_PROBLEMS AND TASKS_.
a: Quote the systemd comment word for word, from "Being such an" up to and including "and now systemd-udev.".
b: In one to three sentences, explain why the systemd comment says all that is left in Linux is changing interfaces and internal structures.
c: Write what comes next in the systemd comment, picking up after its last sentence.

_EXERCISE TEXT_.
┌────────

Interesting times. When's the last time you heard someone advocate moving immediately to Slackware or Gentoo?

systemd is a symptom, not the cause (Score: 5, Interesting)

by Anonymous Coward on 2014-09-07 17:27 (#2S4H)

It's a symptom of the sickness of the Linux kernel/system developers' philosophy. There has been no innovation in the Linux kernel for ages and Linux itself has never done anything new. Filesystems? Done much better in other Unices. Multiprocessing? Done to death since the 60s. Different task schedulers? Ditto. There is nothing new in Linux itself, it's just an effort to clone Unix.

Being such an effort, it was completed a long time ago. All there is left to do is to change the interfaces (how many times iptables interface has changed?), change the internal structures, change change change, for no good reason. This is what happens when you mess with a working program just for the fun of it. You eventually break it so bad that you enter a road impossible to turn from.

The sickness has permeated into the very core of the kernel: device management. We have had tons of the same stuff which performed equally badly over 20 years. We had kudzu, then HAL, then udev, and now systemd-udev.

This "sake for the sake of change" sickness has a cause: people think that they could automate the complicated tasks of installing an operating system, installing services, modifying hardware etc. It's not gonna happen. It's the year 2014 and I'm still having troubles with my sound card. The fucking sound card! I'm not even mentioning that I'm using the third driver for my graphics card and that's not working properly either.

└────────

_PROVIDED DATA_.
┌────────

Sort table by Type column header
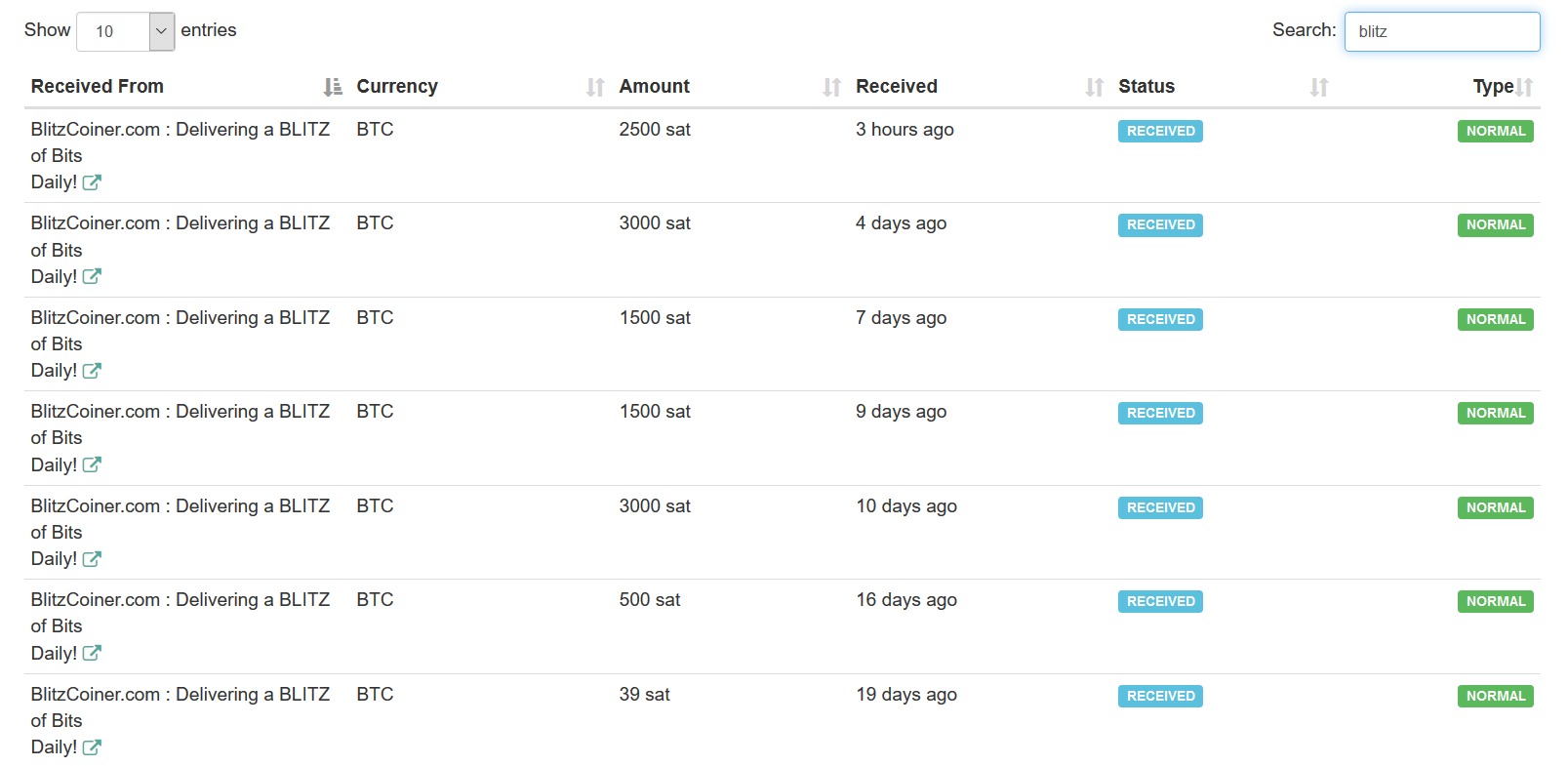The width and height of the screenshot is (1568, 766). tap(1493, 86)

└────────

_RESPONSES BY TASK_.
a:
Being such an effort, it was completed a long time ago. All there is left to do is to change the interfaces (how many times iptables interface has changed?), change the internal structures, change change change, for no good reason. This is what happens when you mess with a working program just for the fun of it. You eventually break it so bad that you enter a road impossible to turn from.

The sickness has permeated into the very core of the kernel: device management. We have had tons of the same stuff which performed equally badly over 20 years. We had kudzu, then HAL, then udev, and now systemd-udev.

b: The commenter calls Linux nothing more than an effort to clone Unix, and says that effort was completed a long time ago. With the cloning finished, the only work left is changing things for no good reason.

c:
In order to make that impossible dream come true, they are screwing around, changing interfaces. This causes the "change for the sake of change".

Even if we can stop the systemd madness now, RedHat will find something else to "automate" and "make friendly to idiot sysadmins who can't read a fine manual". In another ten years we could be boycotting something else like "stop the networkd madness".

I really think that the whole Linux thing should be abandoned. Stop giving away code for free and decepting managers saying that it's as good as the ones real engineers (with a focus in mind) designed. Solaris could hotswap CPUs, now it's gone. Tru64 could do massive multiprocessing even back in the 90s, now also gone. All gone into the toilet bowl of "we don't need to pay that much, a clusterfuck of PCs are just as good and here is an operating system for that". Even small attempts at creating a proper desktop system was killed by the free shit. I remember QNX, but there were others too. I'm not even talking about where we could be in mobile computing if this Linux-dumping didn't happen.